▶ 作業項目 1
提供文の中で、薬剤師が働く場所として挙がっているものをすべて挙げてください。
▶ 作業項目 2
病院薬剤師のドラッグストアへの転職を扱う提供文の続きを、最後の文の後から書き進めること。

▶ 提供文

----

病院薬剤師の中にはドラッグストアへの転職を考えている方もいることでしょう。
ドラッグストアの利用経験がない方はいないと思いますので、転職後の大まかな仕事のイメージはつくはずです。
ですが、お客さんの立場から見たお店の様子はあくまで表面的なものであり、その裏にある内部事情までは確認することができません。
しかし、転職を成功させるにはこうした内部事情もよく把握したうえで応募することが不可欠となります。
そこで今回は、病院からドラッグストアへの転職を考えている薬剤師さんに向けて、ドラッグストア業界の事情や注意すべき点などについてお伝えしたいと思います。
病院薬剤師からドラッグストアに転職するのは難しい!?
病院薬剤師にはOTC業務の経験がない方が多いため、転職の難しさについて不安になる方もいることでしょう。
しかし結論から言うと、病院からドラッグストアへは比較的容易に転職することができます。
一般に病院での業務は高度な薬学的知識を必要とするため、ドラッグストアや調剤薬局で働く薬剤師と比べて病院薬剤師はワンランク上の存在として認識されています。

----

▶ データ抜粋

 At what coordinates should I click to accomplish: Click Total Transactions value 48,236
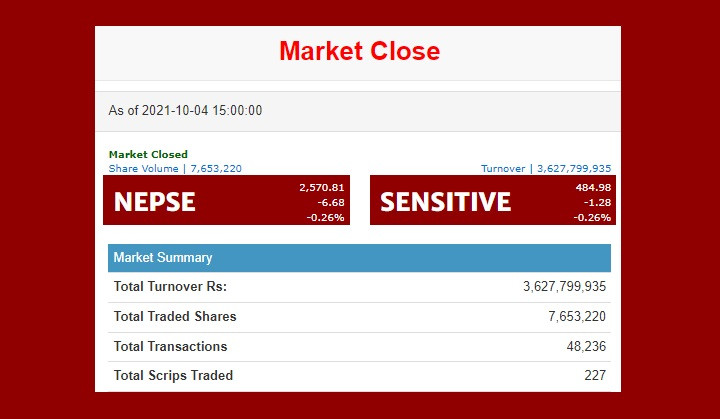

----

▶ 結果 1
病院、ドラッグストア、調剤薬局

▶ 結果 2
このため、たとえOTC業務が未経験だとしても、採用面接時には病院薬剤師としての経験が有利に働き、面接官にも好印象を与えることができるでしょう。
また、OTC薬の知識は、医療用医薬品に精通している病院薬剤師であれば比較的容易に身に着けることができるため、それほど心配する必要も無いと言えます。
加えて、現在はどこのドラッグストアも慢性的な薬剤師不足に悩まされており、常時、募集がかかっている状況にあります。
中には喉から手が出るほど薬剤師を欲しがっているドラッグストアもあり、未経験であっても薬剤師免許さえあれば採用してくれる場合も多々あります。
こうした状況を考慮すると、面接時によほど無理難題な要求を押し付けない限りは、病院薬剤師の経歴をもつ方が不採用になる確率は低いと言えます。
病院薬剤師からドラッグストアに転職したら収入はどうなる!?
ドラッグストアに転職すると収入がどう変化するかは大きな関心事項だと思います。
一般に病院薬剤師の年収は400~650万円、ドラッグストアは500~800万円と言われており、ドラッグストアの方が高めの傾向にあります。このため、ほとんどの方は転職によって給与アップが見込めることでしょう。
ただし、ドラッグストアの中には前職の給与を考慮しながら初任給を決めるというところもあります。
こうしたケースでは、病院での給与額が極端に低い人だと足元を見られてしまい、相場以下の初任給に設定されてしまうといった事態にもなりかねないため注意が必要と言えます。
病院薬剤師からドラッグストアに転職したら仕事内容はどう変わる??
病院からドラッグストアに転職したときに最も劇的に変わるものは仕事内容でしょう。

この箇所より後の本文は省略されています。